Apr 2, 2021 How A Colonoscopy Changed A Life

A South Orange woman recovers from colon cancer and a hidden heart condition, thanks to a renowned preoperative program.

Regular screening for colorectal cancer should begin at age 45 for most people. Like many people, however, Michele Izuchukwu, 57, of South Orange, had avoided having a colonoscopy. The procedure, in which a long flexible tube is used to examine the colon, can detect colorectal cancer and even prevent it by finding growths (polyps) that can turn into cancer.

Last August, after repeated urging by her sister, Michele finally scheduled her first colonoscopy. The decision possibly saved her life. It led to the discovery of two serious health issues, one of which was brought to light only through a set of tests and procedures known as the Comprehensive Recovery Pathway (CRP) for Lower Intestinal Surgery at Saint Barnabas Medical Center (SBMC).

A Disease Detected

Results of the colonoscopy shocked Michele. Though she’d had no symptoms, she did have colon cancer, and surgery was the best option to remove it. She made an appointment with Mark Gilder, MD, a colorectal surgeon at SBMC and a member of RWJBarnabas Health Medical Group. “I told him I wanted to have the surgery right away,” she says.

But Dr. Gilder explained that at SBMC, the CRP process before such a surgery includes education for patients, as well as thorough testing, to make sure each person is as prepared as possible. Dr. Gilder scheduled a range of tests for Michele, including one for her heart. Though she’d had no obvious heart concerns, one test led to another, and then to another shock: Michele had serious blockages in her heart.

“I thought I’d just need a stent,” says Michele, who is a pharmacist, “and then I’d be ready for colon surgery.” A stent is a tiny tube that allows blood to flow through the blocked part of an artery, and placement of the stent usually takes a few hours.

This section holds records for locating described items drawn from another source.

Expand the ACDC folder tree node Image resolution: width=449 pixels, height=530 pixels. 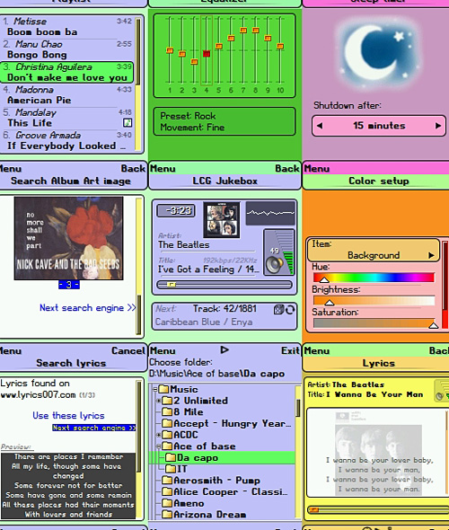click(158, 435)
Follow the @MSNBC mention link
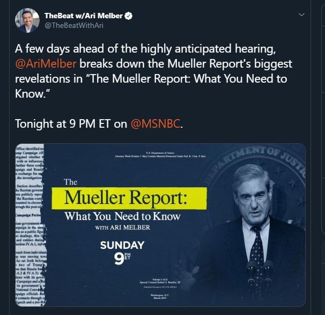 tap(155, 124)
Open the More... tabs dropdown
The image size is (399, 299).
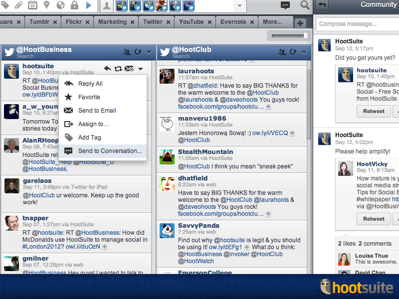coord(275,22)
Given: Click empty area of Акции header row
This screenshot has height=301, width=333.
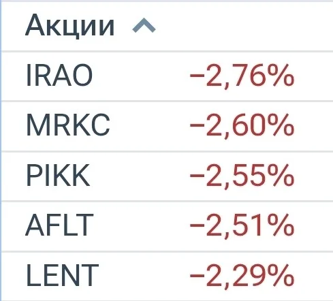Looking at the screenshot, I should coord(243,26).
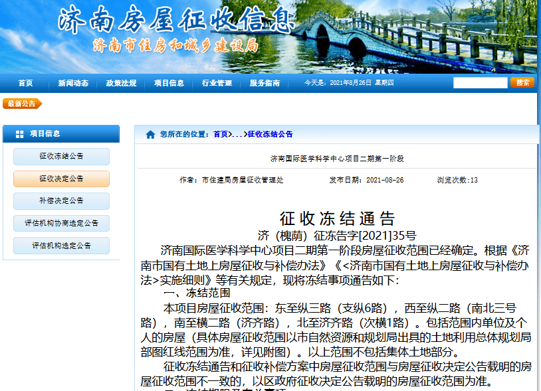The height and width of the screenshot is (391, 541).
Task: Click the 首页 breadcrumb link
Action: point(221,134)
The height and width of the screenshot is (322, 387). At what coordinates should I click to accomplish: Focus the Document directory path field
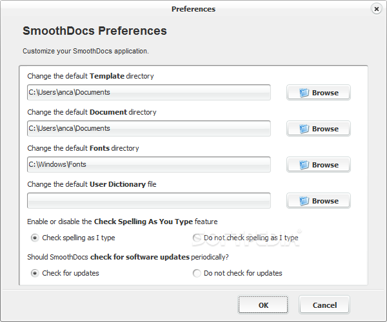(149, 128)
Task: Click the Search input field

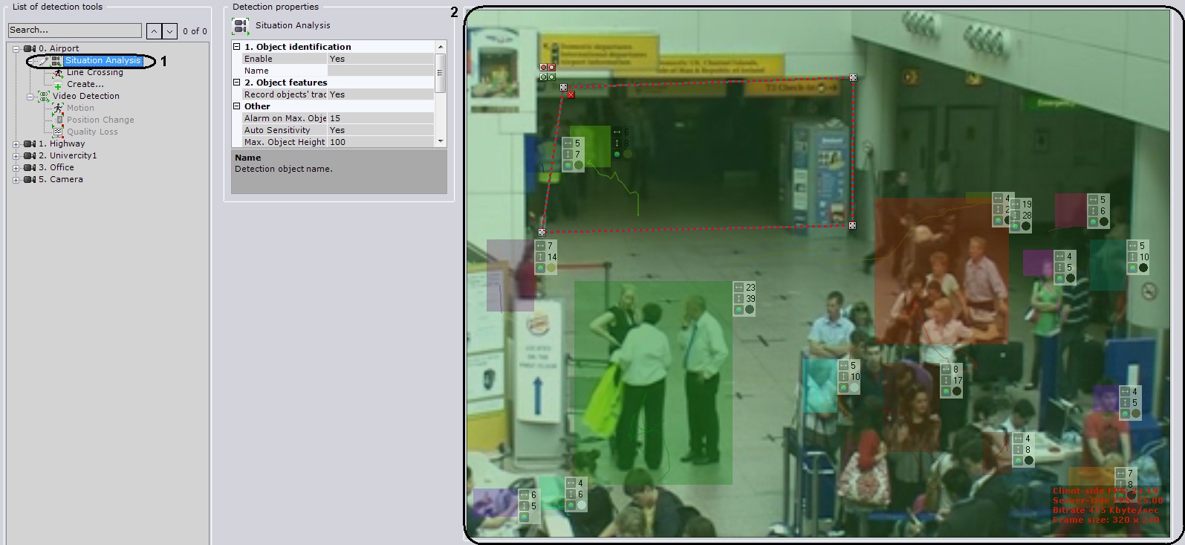Action: coord(74,30)
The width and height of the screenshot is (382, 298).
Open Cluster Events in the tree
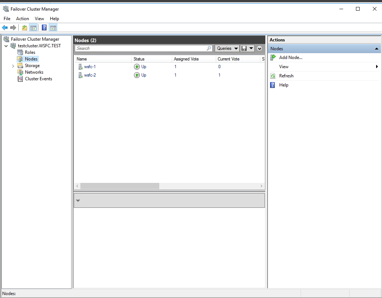click(38, 79)
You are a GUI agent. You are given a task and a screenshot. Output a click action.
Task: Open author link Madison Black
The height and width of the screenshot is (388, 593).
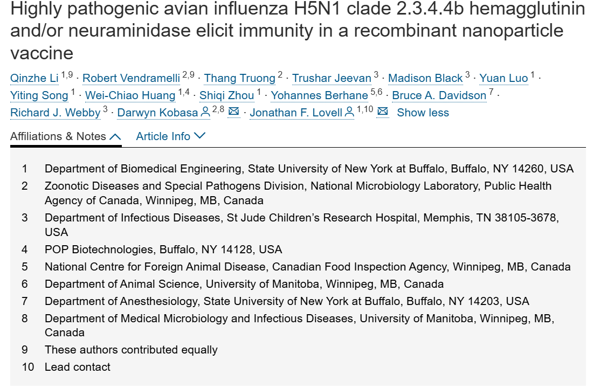coord(425,78)

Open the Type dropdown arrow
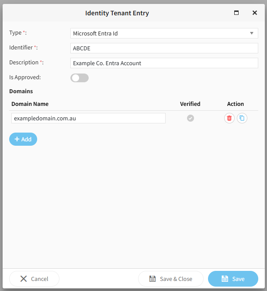click(252, 33)
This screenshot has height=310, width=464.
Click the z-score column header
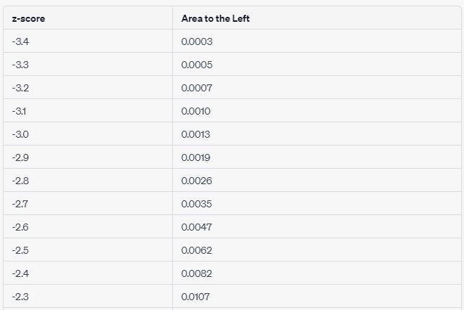click(28, 19)
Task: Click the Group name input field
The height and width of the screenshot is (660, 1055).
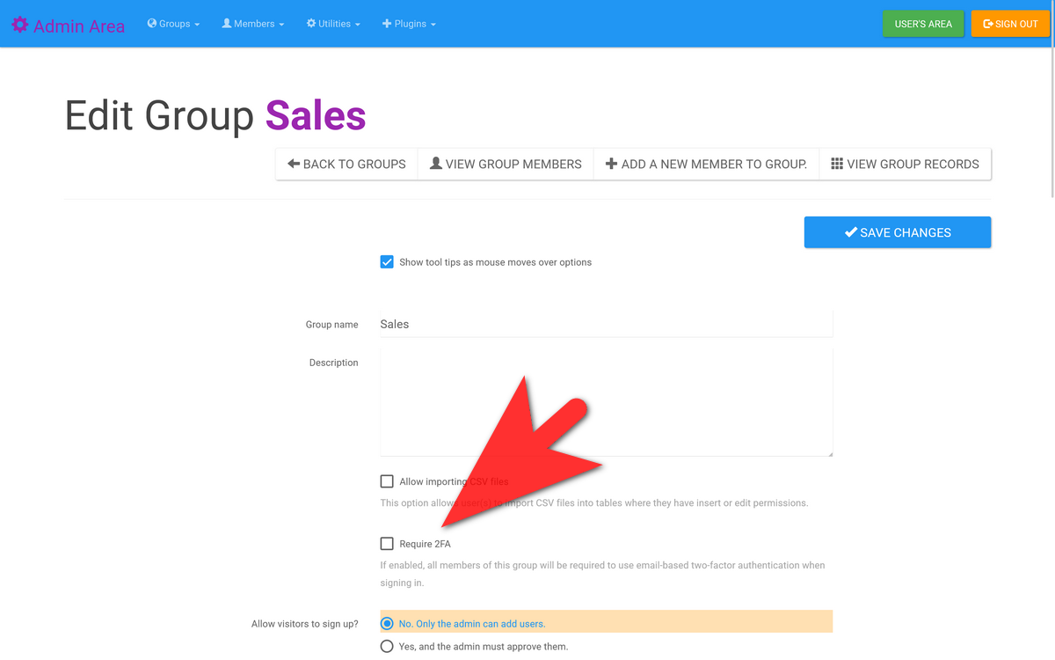Action: click(606, 324)
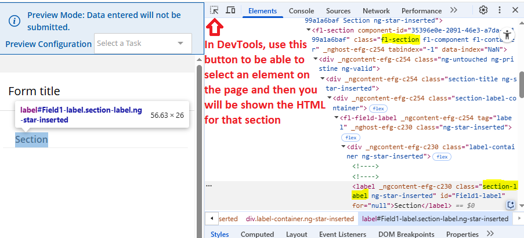Show more DevTools tabs via the top chevron

(454, 10)
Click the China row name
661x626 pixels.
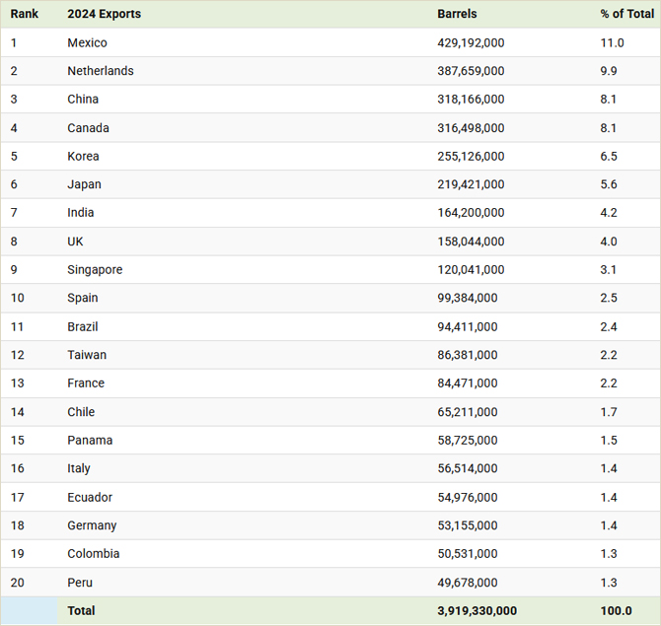click(x=83, y=99)
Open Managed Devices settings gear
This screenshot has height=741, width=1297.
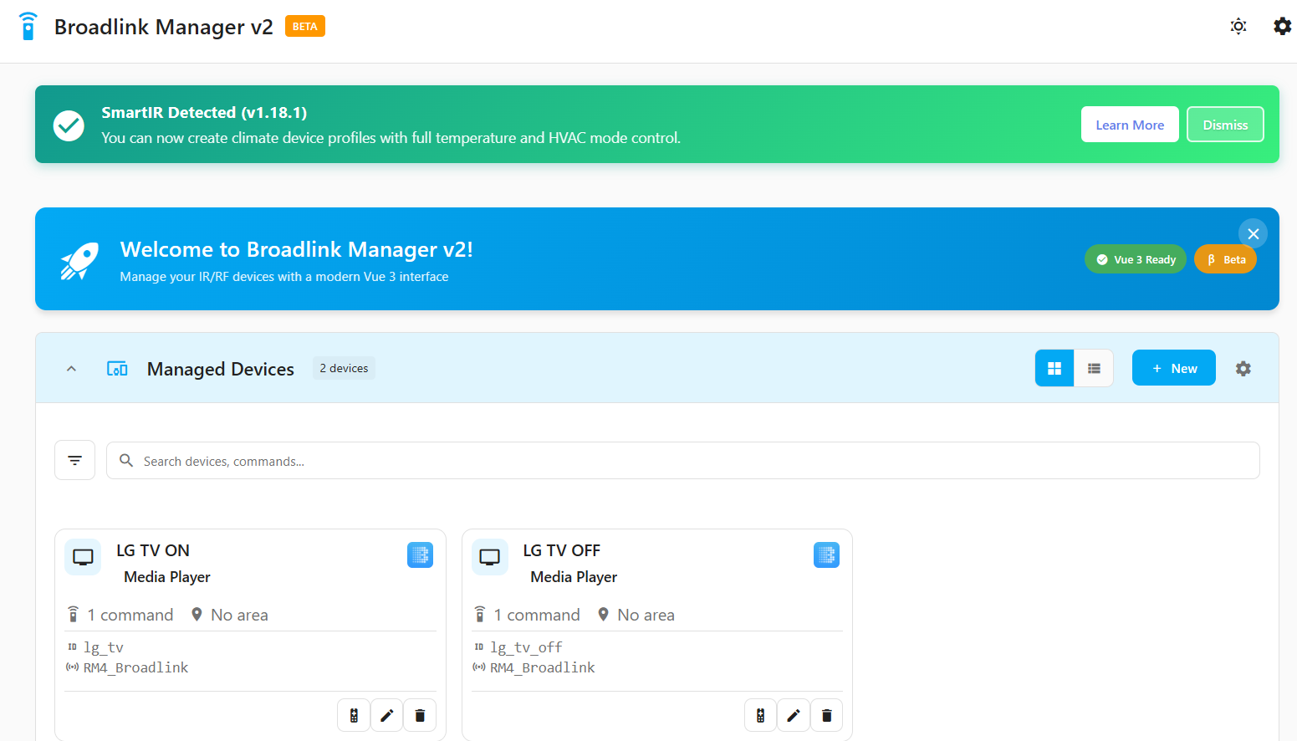click(x=1243, y=369)
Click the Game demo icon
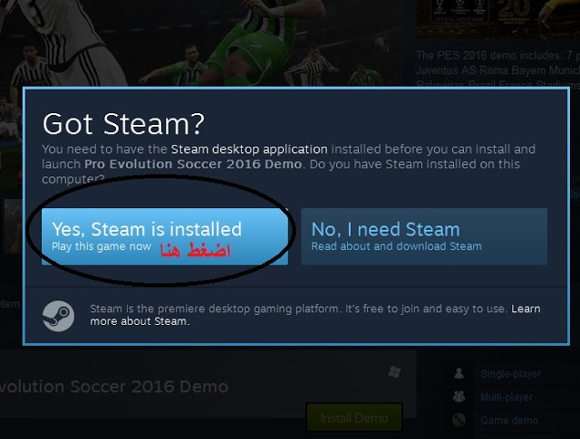 (459, 420)
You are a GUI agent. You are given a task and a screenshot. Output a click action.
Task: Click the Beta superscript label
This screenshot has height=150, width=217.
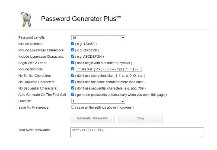click(x=119, y=17)
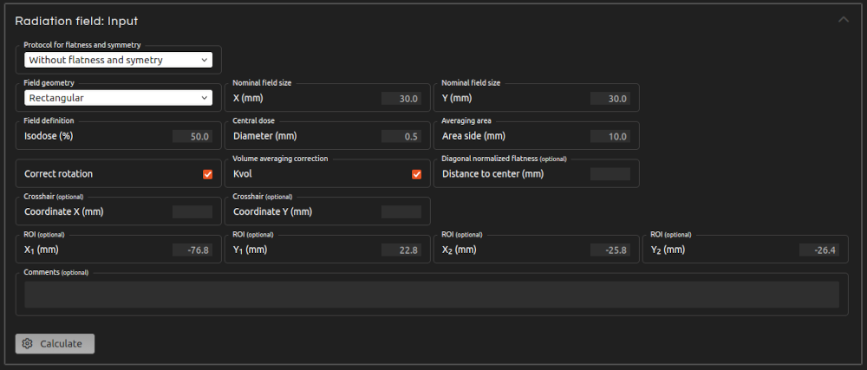The height and width of the screenshot is (370, 867).
Task: Collapse the Radiation field Input panel
Action: coord(844,20)
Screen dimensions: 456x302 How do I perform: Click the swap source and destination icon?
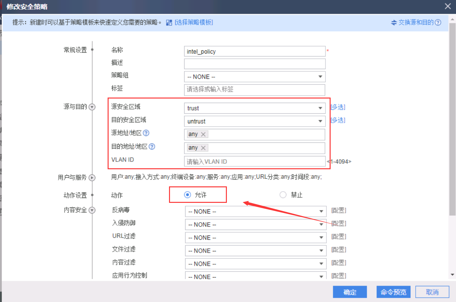(394, 23)
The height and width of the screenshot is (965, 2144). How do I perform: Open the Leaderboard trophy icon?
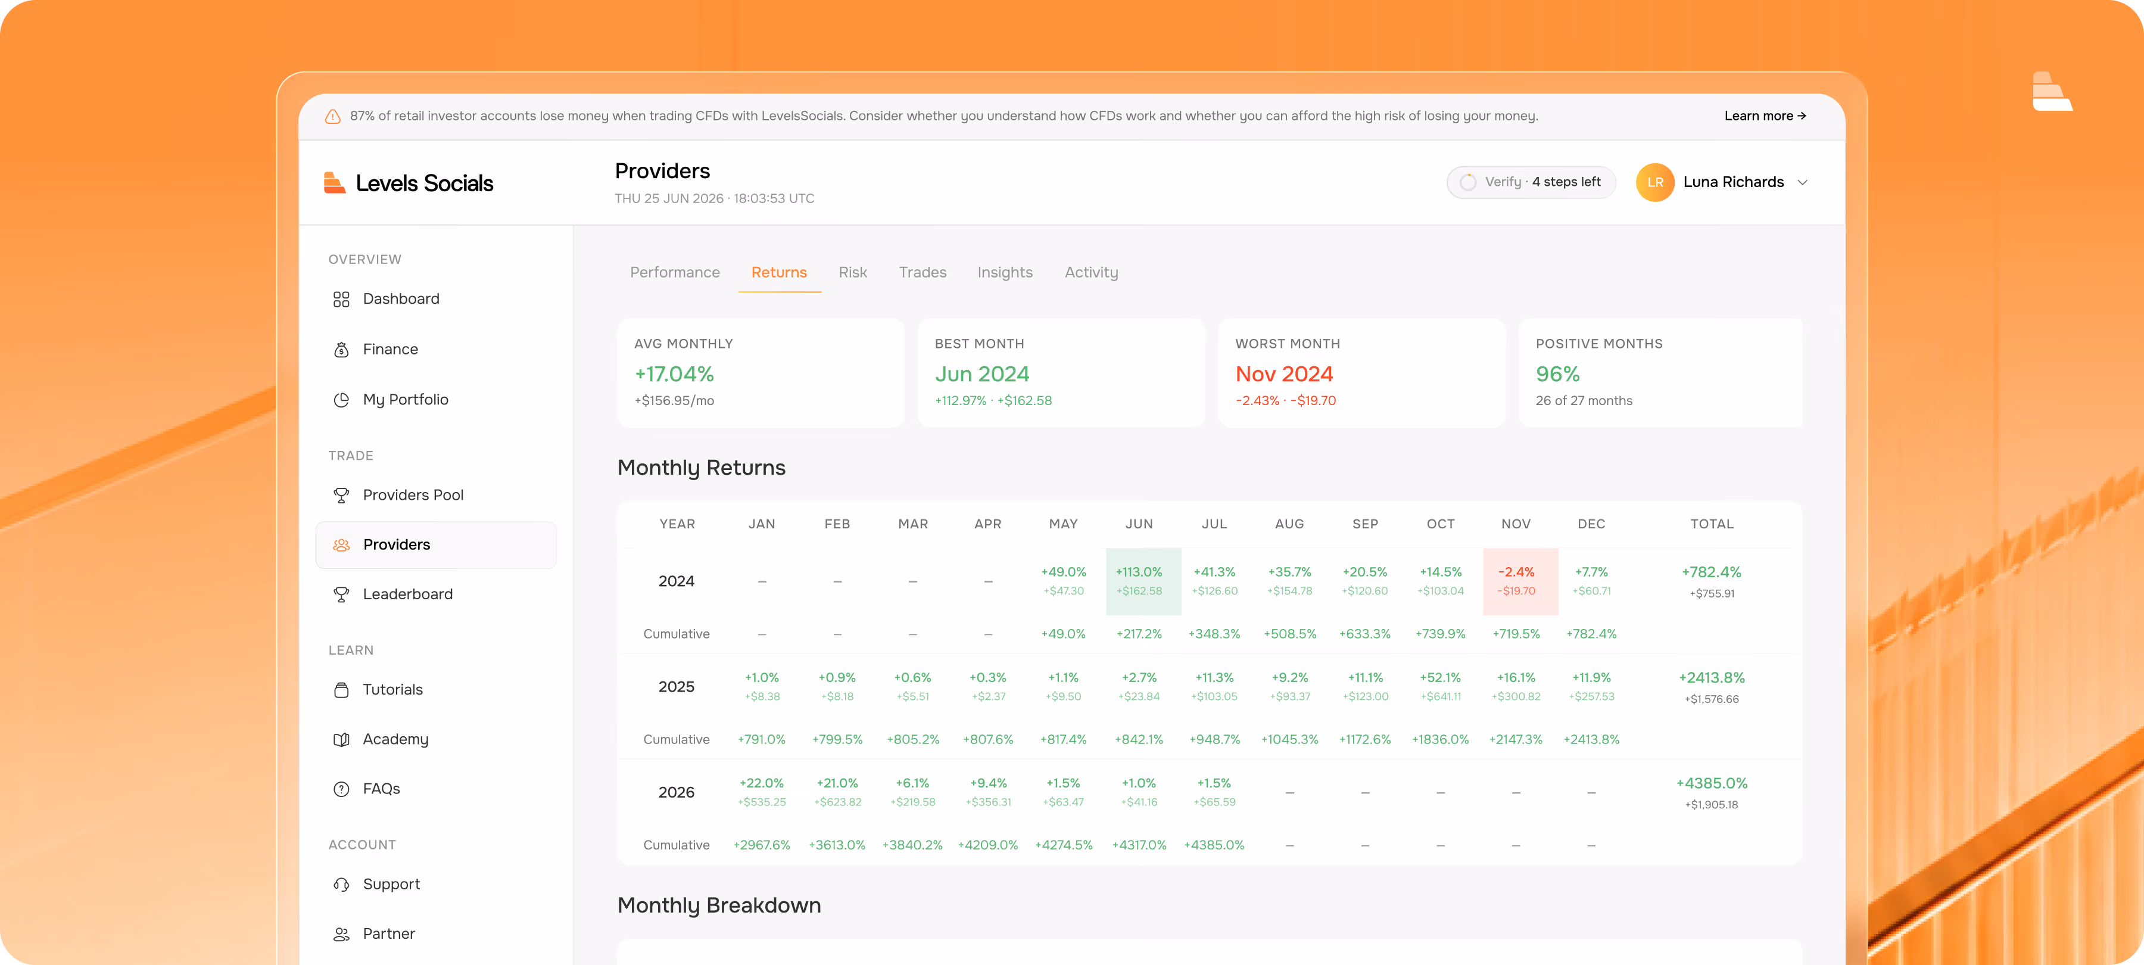pos(341,594)
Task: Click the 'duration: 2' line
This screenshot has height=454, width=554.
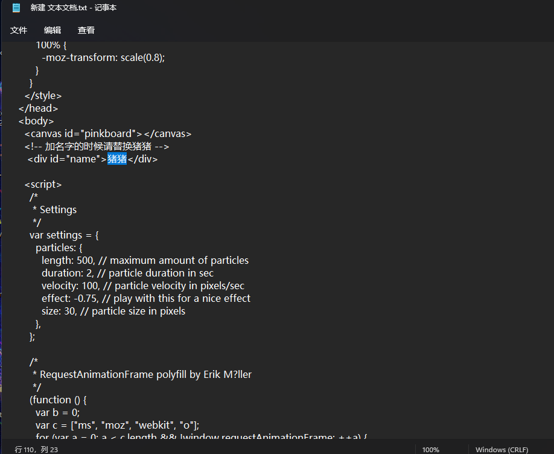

“But the doctor told me I had four blocked arteries, ones that a stent could not fix,” she says. “I needed open heart surgery—a quadruple bypass—right away.”

“Michele’s heart condition was certainly unexpected, and another facility might have missed it,” Dr. Gilder says. “That could have caused a life-threatening issue during colon cancer surgery, even after it.”

‘The Scars Of A Warrior’

Michele had the heart surgery and recovered well. In December 2020, three months after her initial conversation with Dr. Gilder about colon surgery, she was physically ready for the next step.

Michele admits she was hesitant. “But Dr. Gilder told me, ‘You’re ready for this,’” she says. “Just before surgery, he gave me an elbow bump and the confidence that I’d be okay.”

And she is. After a two-night hospital stay at SBMC and four weeks of recovery at home, Michele went back to work. Today, she’s free of cancer, and her heart is healthier than it’s been in a long time.

“My son says that these surgeries have given me the scars of a warrior,” she says with a smile. With the support of her family, including three adult sons, and her team at SBMC, she fought two health battles—during a pandemic—and won.

“I’m glad to share the story of my scars,” she says, “if it can help others understand how important it is to have regular medical tests, on time.”

Feeling Better Faster

For surgery patients at Saint Barnabas Medical Center (SBMC), a good recovery begins well before the day they enter the hospital.

“We want people to be in the very best shape they can be before they have surgery,” says colorectal surgeon Mark Gilder, MD. “So we have developed a set of guidelines that involves patient education and a team of specialists. Our patients know what to expect before and after surgery, and they have the resources—workbooks, classes, even an app—to help them recover more quickly.”

The guidelines are part of SBMC’s Comprehensive Recovery Pathway (CRP). Specialists designed them to help a variety of patients, from those having chest, colon or gynecological surgery, to those having total joint replacement and weight loss surgery, to patients giving birth through cesarean section.

“For over five years, and for close to 1,000 patients, these pathways have become part of our normal system,” Dr. Gilder says. “They work amazingly well to help patients recover sooner and have fewer complications.”

SBMC experts were recently invited to an international medical conference to share their results. “Comprehensive Recovery Pathways are just as dramatic and exciting to me as the surgical advances I’ve seen in my 28 years as a surgeon,” Dr. Gilder says. “And our team here at Saint Barnabas Medical Center is very good at using them to help our patients. They’re a win for everyone involved.”